[[ The data, beginning ]]

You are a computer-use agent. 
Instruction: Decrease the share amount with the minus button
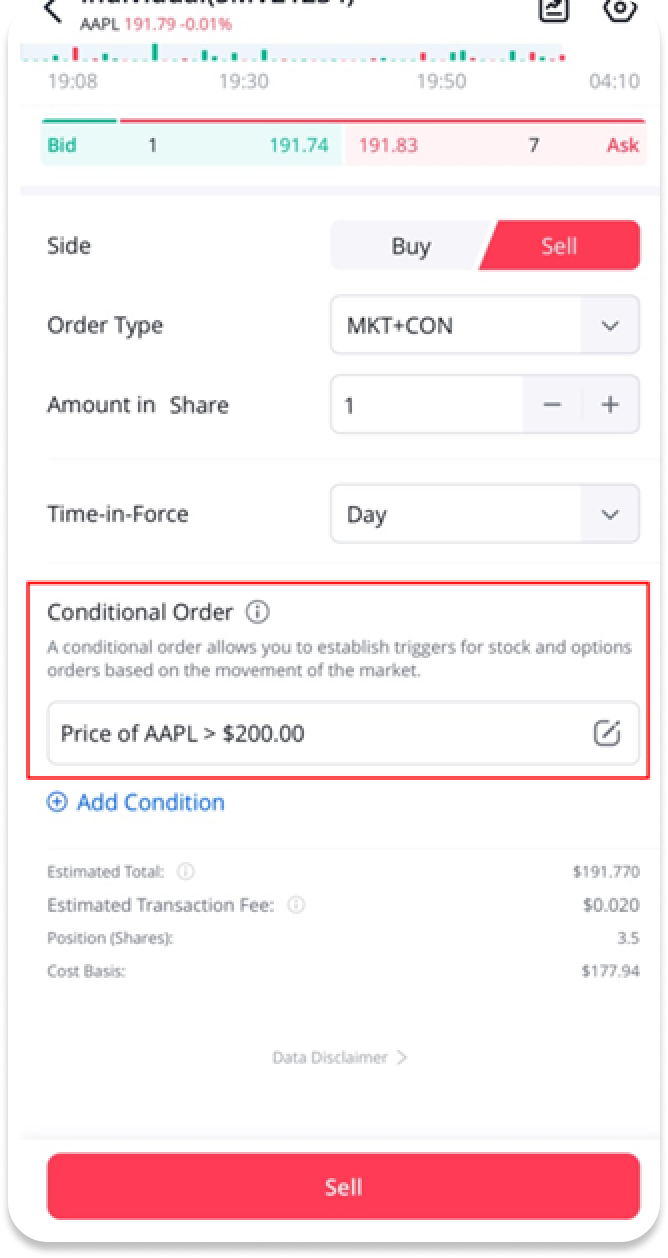[x=552, y=405]
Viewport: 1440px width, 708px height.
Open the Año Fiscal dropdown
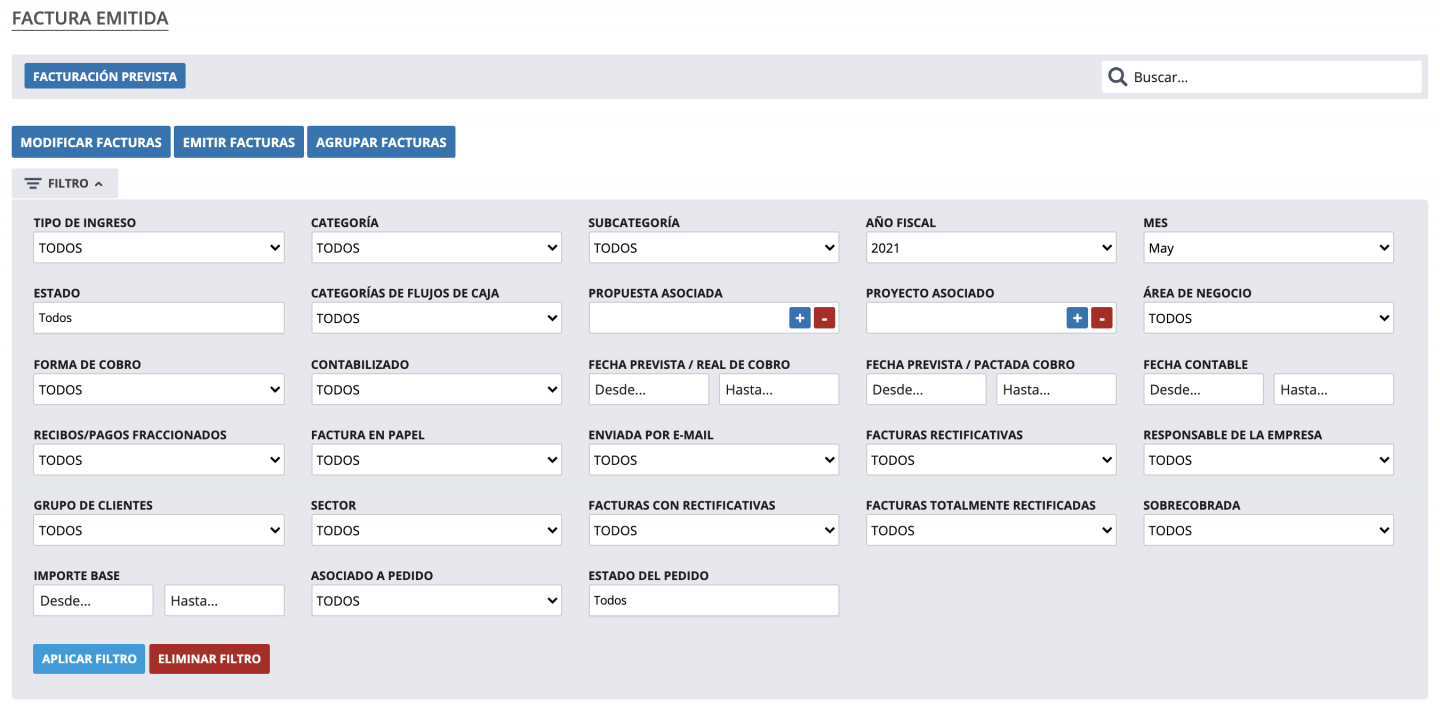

[[ The data, end ]]

Begin at the line that contains "Instruction: Decrease the" and transcribe exactly, and only, each line through the final line of the data above, both included; the pictures do not go in.

Instruction: Decrease the share amount with the minus button
[x=552, y=405]
Viewport: 1440px width, 708px height.
Open the Año Fiscal dropdown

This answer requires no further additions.